(Work to be completed):
Repetition must be exact and must stop with the line bearing "Given: Open SDK via the wrench icon". It begins at the first line of the records and includes no pictures.

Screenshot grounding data
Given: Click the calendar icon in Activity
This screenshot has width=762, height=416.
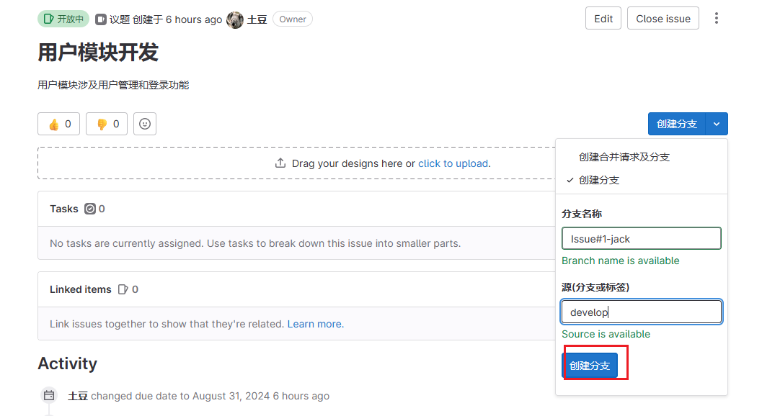Looking at the screenshot, I should pyautogui.click(x=49, y=396).
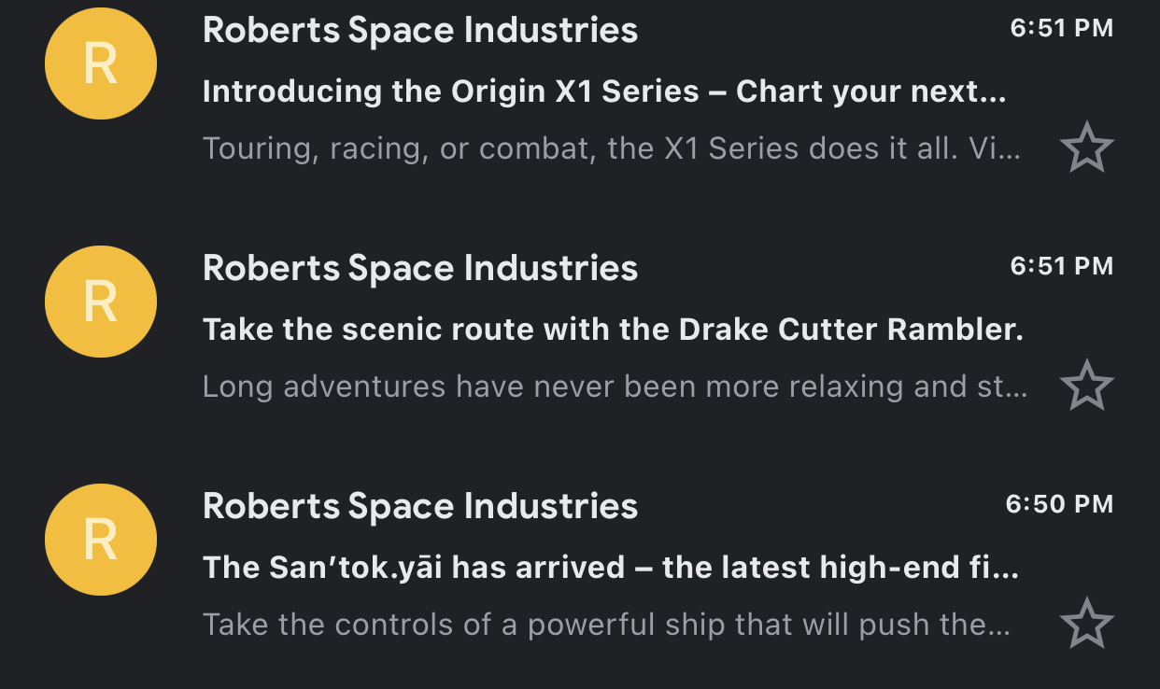
Task: Click the sender name above the San'tok.yāi subject
Action: [420, 507]

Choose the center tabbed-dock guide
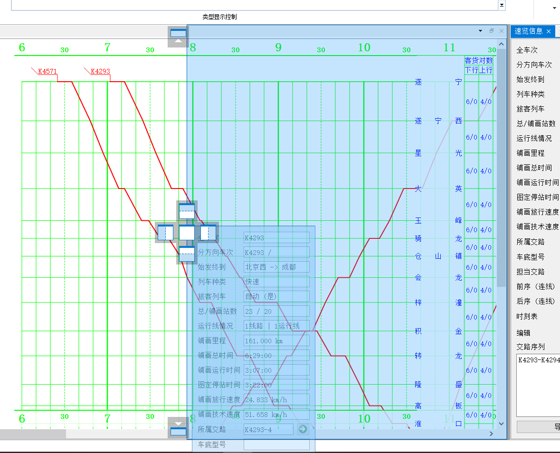(x=187, y=233)
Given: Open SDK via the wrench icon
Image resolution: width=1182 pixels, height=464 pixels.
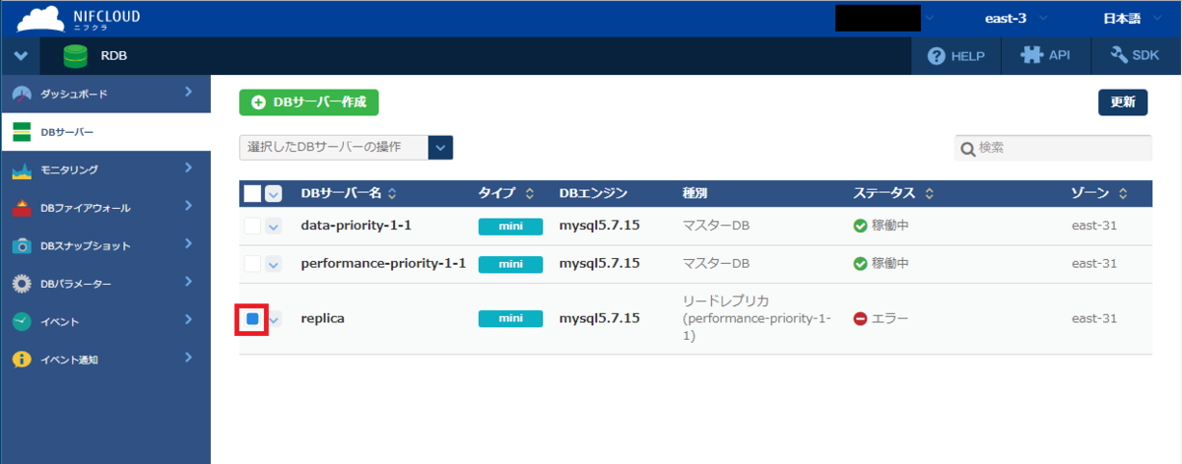Looking at the screenshot, I should (x=1118, y=56).
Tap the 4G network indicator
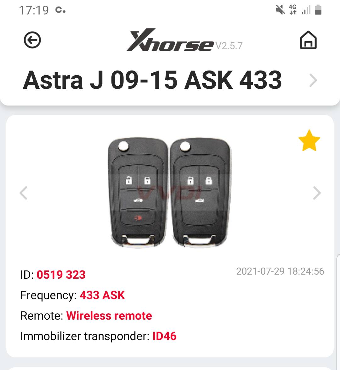The height and width of the screenshot is (370, 340). (293, 10)
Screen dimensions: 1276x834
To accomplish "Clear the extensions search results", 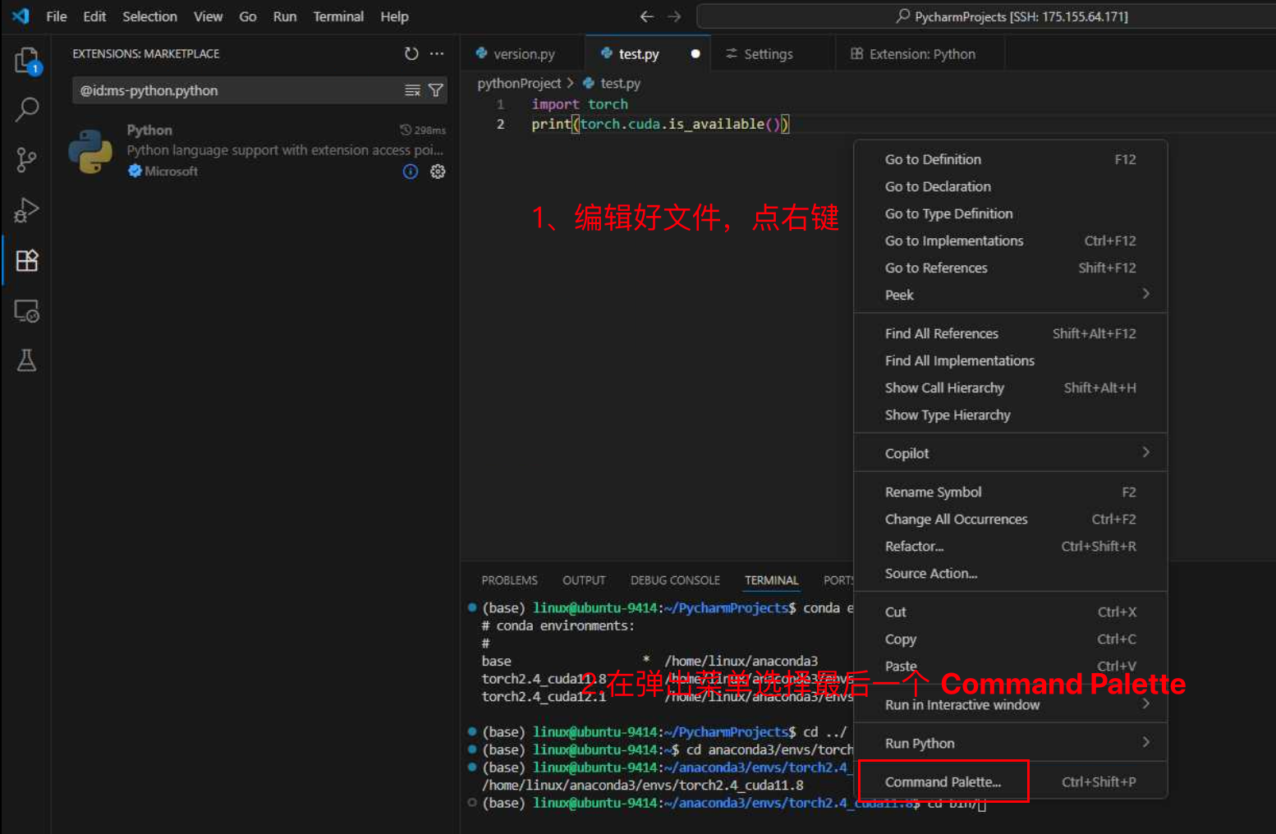I will [412, 90].
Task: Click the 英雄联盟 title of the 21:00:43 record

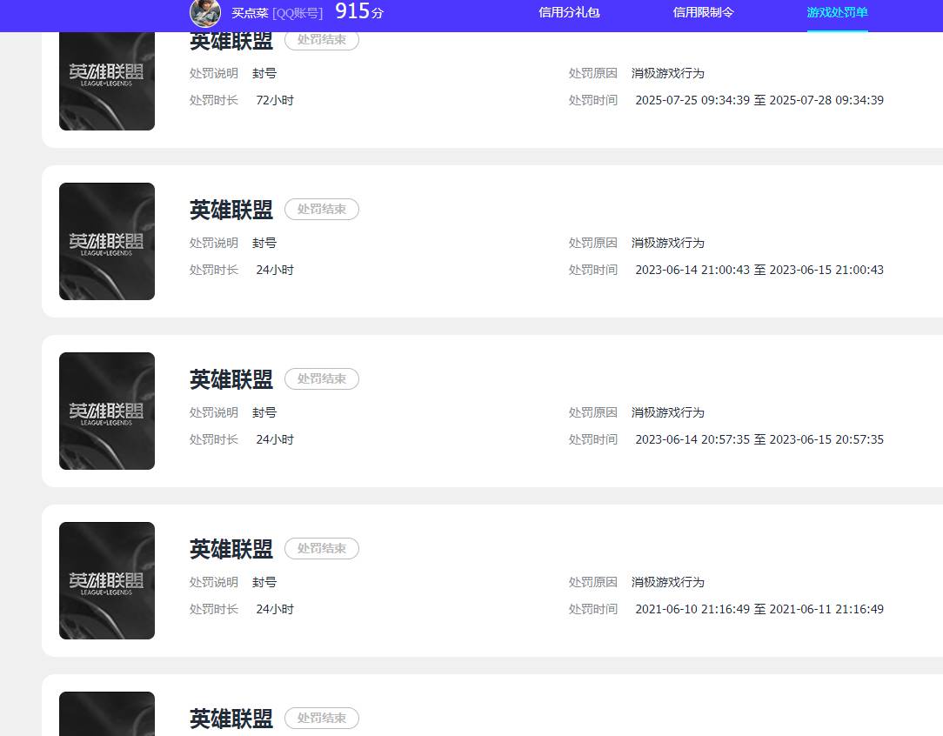Action: click(231, 210)
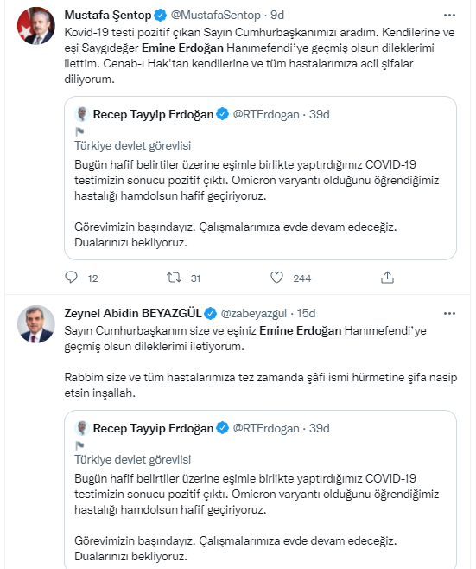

(Your solution):
Given: Click the calendar icon in Activity
This screenshot has width=762, height=416.
Looking at the screenshot, I should pyautogui.click(x=49, y=396).
Task: Click the sender name above the San'tok.yāi subject
Action: [420, 507]

Choose the center tabbed-dock guide
(x=187, y=233)
Given: Open SDK via the wrench icon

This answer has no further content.